# Manual Proof with Ghost Code in SPARK 2014

## by Claire Dross – Jun 26, 2014

Guiding automatic solvers by adding intermediate assertions is a commonly used technique.

We can go further in this direction, by adding complete pieces of code doing nothing, generally called ghost code, to guide the automated reasoning.

Let us look at an example. Assume that we want to prove the correctness of a sorting procedure on arrays implementing a selection sort, and, more precisely, that it always returns a permutation of the original array. Proving that it returns a sorted array is an orthogonal issue, actually easier to prove, that we won't consider here. For this, we use a Swap procedure that swaps the values stored at two different indexes in an array. We put as a postcondition of Swap the fact that it always returns a permutation of its array parameter:

type Nat_Array is array (Index range <>) of Natural;

procedure Swap (Values : in out Nat_Array;
X      : in     Index;
Y      : in     Index)
with
Pre  => (X in Values'Range and then
Y in Values'Range and then
X /= Y),
Post => Is_Perm (Values'Old, Values)
is
Temp : Natural;
begin
Temp       := Values (X);
Values (X) := Values (Y);
Values (Y) := Temp;
end Swap;

Now, we need to define the proof function Is_Perm. A common way to define permutations is to use the number of occurrences of elements in the array:

function Is_Perm (A, B : Nat_Array) return Boolean is
(for all E in Natural => Occ (A, E) = Occ (B, E));

The number of occurrences Occ can then be defined inductively over the size of its array parameter:

--  Function returning A without its last element
function Remove_Last (A : Nat_Array) return Nat_Array is
(A (A'First .. A'Last - 1))
with Pre  => A'Length > 0;

function Occ_Def (A : Nat_Array; E : Natural) return Nb_Occ is
(if A'Length = 0 then 0
elsif A (A'Last) = E then Occ_Def (Remove_Last (A), E) + 1
else Occ_Def (Remove_Last (A), E))
with Post => Occ_Def'Result <= A'Length;

function Occ (A : Nat_Array; E : Natural) return Nb_Occ is
(Occ_Def (A, E))
with Post => Occ'Result <= A'Length;

Note that we introduce Occ as a wrapper around the recursive definition of Occ_Def.

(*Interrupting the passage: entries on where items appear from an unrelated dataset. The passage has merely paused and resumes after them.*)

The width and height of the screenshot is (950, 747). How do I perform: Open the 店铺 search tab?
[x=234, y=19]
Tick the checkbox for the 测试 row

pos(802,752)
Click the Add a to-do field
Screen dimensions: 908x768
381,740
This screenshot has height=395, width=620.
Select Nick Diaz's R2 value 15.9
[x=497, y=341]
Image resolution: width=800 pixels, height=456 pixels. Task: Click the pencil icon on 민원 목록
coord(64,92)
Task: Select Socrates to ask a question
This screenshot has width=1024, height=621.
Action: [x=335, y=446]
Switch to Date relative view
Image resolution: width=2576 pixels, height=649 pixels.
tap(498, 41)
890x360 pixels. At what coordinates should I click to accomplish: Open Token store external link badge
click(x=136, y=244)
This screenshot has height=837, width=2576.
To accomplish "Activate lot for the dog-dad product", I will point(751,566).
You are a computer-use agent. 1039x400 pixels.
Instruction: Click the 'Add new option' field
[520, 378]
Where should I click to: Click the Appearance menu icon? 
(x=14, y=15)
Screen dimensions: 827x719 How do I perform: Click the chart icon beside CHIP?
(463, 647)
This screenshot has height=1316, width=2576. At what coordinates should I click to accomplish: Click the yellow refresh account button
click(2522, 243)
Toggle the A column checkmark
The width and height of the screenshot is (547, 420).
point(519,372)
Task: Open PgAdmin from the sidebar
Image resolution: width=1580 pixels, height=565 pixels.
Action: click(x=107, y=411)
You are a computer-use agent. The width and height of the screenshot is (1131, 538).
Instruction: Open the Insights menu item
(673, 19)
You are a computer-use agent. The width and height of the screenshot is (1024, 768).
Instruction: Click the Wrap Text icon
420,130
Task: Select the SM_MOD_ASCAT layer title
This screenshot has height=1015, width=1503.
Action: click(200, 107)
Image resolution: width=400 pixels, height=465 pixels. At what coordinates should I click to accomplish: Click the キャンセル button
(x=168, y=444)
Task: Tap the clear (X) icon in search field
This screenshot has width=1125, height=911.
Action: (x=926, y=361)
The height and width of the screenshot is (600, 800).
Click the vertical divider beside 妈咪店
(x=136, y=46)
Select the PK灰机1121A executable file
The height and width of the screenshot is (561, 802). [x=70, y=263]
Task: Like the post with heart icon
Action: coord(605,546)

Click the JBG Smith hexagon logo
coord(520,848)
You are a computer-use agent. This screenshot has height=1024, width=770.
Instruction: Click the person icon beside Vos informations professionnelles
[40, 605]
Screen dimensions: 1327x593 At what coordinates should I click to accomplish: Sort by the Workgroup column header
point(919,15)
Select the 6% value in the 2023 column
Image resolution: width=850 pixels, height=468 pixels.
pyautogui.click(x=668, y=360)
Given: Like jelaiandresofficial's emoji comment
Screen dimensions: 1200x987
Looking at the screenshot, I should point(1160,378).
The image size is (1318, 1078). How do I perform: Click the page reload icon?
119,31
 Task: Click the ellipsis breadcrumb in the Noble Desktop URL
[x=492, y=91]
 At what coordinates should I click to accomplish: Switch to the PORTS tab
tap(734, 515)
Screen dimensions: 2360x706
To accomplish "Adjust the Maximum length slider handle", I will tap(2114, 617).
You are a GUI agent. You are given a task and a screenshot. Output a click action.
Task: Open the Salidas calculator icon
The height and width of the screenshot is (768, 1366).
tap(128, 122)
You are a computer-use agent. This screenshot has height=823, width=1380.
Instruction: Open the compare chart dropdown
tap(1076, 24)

This is to work around a current limitation of the tool that only introduces axioms for postconditions of non-recursive functions (to avoid possibly introducing unsound axioms that would not be detected by the tool).

To be able to prove the postcondition of Swap, we need two properties of Occ, namely, the preservation of Occ on extensionally equal arrays (that is, arrays which are equal at every index) and the way Occ is modified when changing a value of the array. We would like to introduce axioms for these two properties. There is no native construction for axioms in SPARK 2014 (on purpose! to avoid the dangerous introduction of unsound axioms), but, if we introduce a ghost subprogram with our axiom as a postcondition, then it will be available whenever the subprogram is called. We call such subprograms "lemma subprograms" (following a terminology used in other verification systems). Notice that we will still need to call the lemma subprogram with the proper arguments each time we want to get an instance of our axiom, like in manual proofs in an interactive theorem prover. Here are two lemma subprograms that can be used to assert our two properties:

procedure Lemma_Occ_Eq (A, B : Nat_Array; E : Natural) with
Pre  => A = B,
Post => Occ (A, E) = Occ (B, E);

--  Function returning A where the element at index I has been set to E
function Set (A : Nat_Array; I : Index; V : Natural) return Nat_Array with
Pre  => I in A'Range,
Post => Set'Result'First = A'First and then
Set'Result'Last = A'Last and then
Set'Result (I) = V and then
(for all J in A'Range => (if I /= J then Set'Result (J) = A (J)));

procedure Lemma_Occ_Set (A : Nat_Array; I : Index; V, E : Natural) with
Pre  => I in A'Range,
Post =>
(if V = A (I) then Occ (Set (A, I, V), E) = Occ (A, E)
elsif V = E then Occ (Set (A, I, V), E) = Occ (A, E) + 1
elsif A (I) = E then Occ (Set (A, I, V), E) = Occ (A, E) - 1
else Occ (Set (A, I, V), E) = Occ (A, E));

Using these two "axioms", I can now prove the implementation of Swap. Since I need to call the lemma subprograms for every natural, I use a loop. The inductive proof necessary to prove the universally quantified formula is then achieved thanks to the loop invariant, playing the role of an induction hypothesis:

procedure Swap (Values : in out Nat_Array;
X      : in     Index;
Y      : in     Index) is
Temp   : Natural;

--  Ghost variables used to store intermediate values of Values
Init   : constant Nat_Array (Values'Range) := Values;
Interm : Nat_Array (Values'Range);

--  Ghost function that proves the postcondition
procedure Prove_Post with
Pre  => X in Init'Range and then Y in Init'Range and then
Interm = Set (Init, X, Init (Y)) and then
Values = Set (Interm, Y, Init (X)),
Post => Is_Perm (Init, Values) is
begin
for E in Natural loop
--  The loop-invariant works as an induction hypothesis
--  For E > Natural'First, we know at this point that
--    (for all F in Natural'First .. E - 1 =>
--                       Occ (Init, F) = Occ (Values, F))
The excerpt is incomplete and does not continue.